We learned the following cheats help a bunch, all proven at Burning Man:

Go to Lowes or HD and buy some reflectix insulation and cut out covers for the roof vents and skylights. Use small velcro self-stick tabs to make them removable. The tabs are at Lowes too. In our trailer, the foil reflecix blends in with the shiny aluminum interior sheets.

Also cut reflectix "inserts" for the windows. One can place them between the window and the screen, from outside the trailer, or simply let the curtains hold them in place. Sandwiching them behind the windows works a little better, but requires a little more effort.

As mention before, use a fan(s) to help move the air.

Start EARLY. Accept being a little cool in the night or early morning in trade for being cooler during the heat of the day. Keeping a 75 degree trailer below 85 degrees is a whole lot easier than trying to cool a 90 degree trailer in 105 degree heat.

As for adding a second AC, a complete upgrade to 50 amp is not absolutely required. I have seen many AS trailers that simply added a second 20 amp shore line which powers only the second AC unit. One only plugs it into shore power when the second AC is needed.

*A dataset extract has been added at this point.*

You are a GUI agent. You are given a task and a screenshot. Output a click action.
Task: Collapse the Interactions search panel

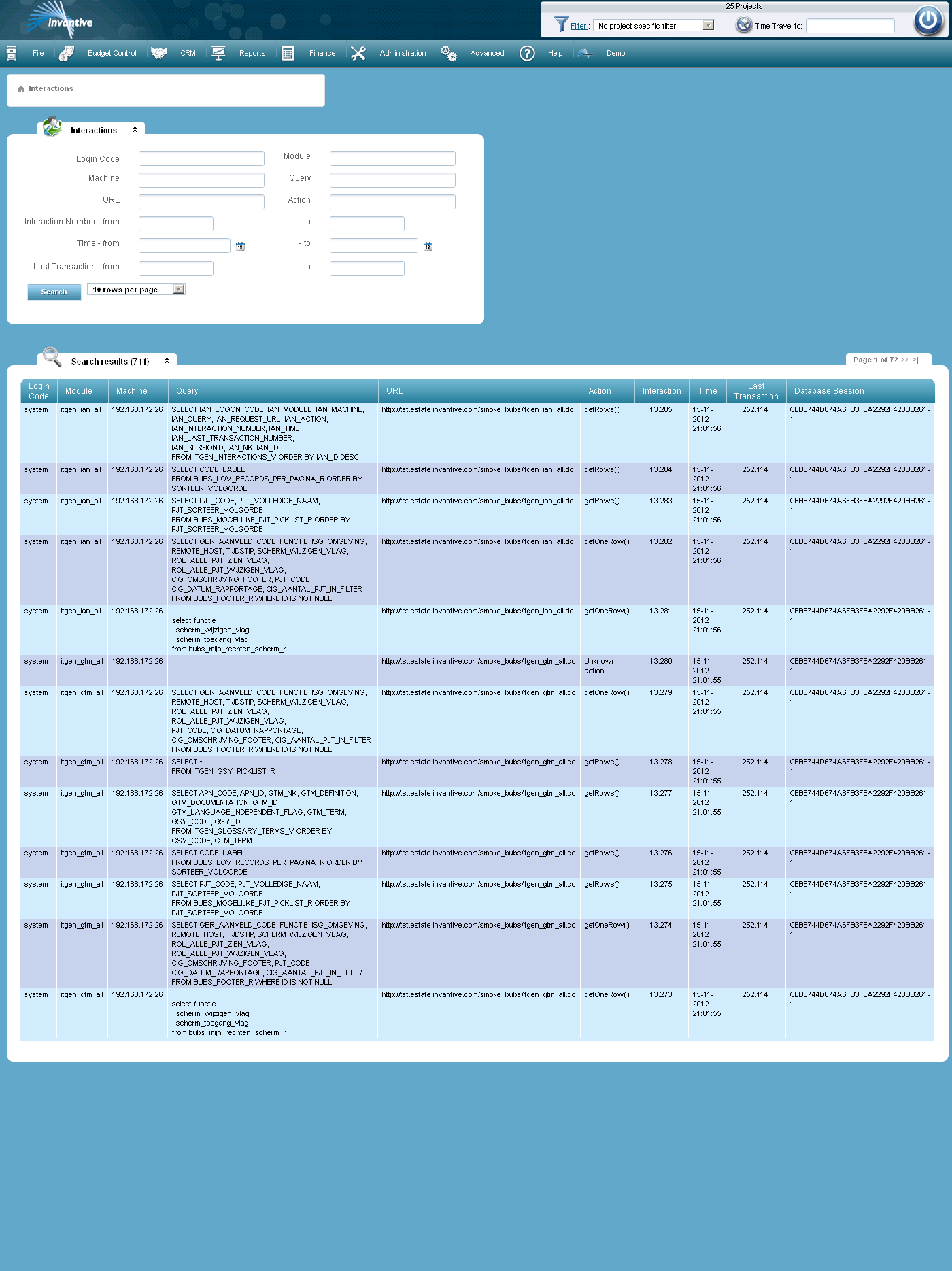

We considered the second AC install, but have been satisfied with the solutions above.


Regards,

JD
Don't stop with the windows. Jeff, I don't know if you noticed on playa, but I have the reflectix stuff on my walls too as much as I can. Helps a lot, and in the winter too. I've seen playa sun heat the outside walls to over 140'sF on the Blue stripes, over 120F inside. With the reflectix it'll stay at less than 90. A good portable swamp cooler can do the job then but the humidity is less than 10% out there. I'd like to try the special white paint on the roof some time.

If you do have a separate power cable, do you have problems with voltage between the commons?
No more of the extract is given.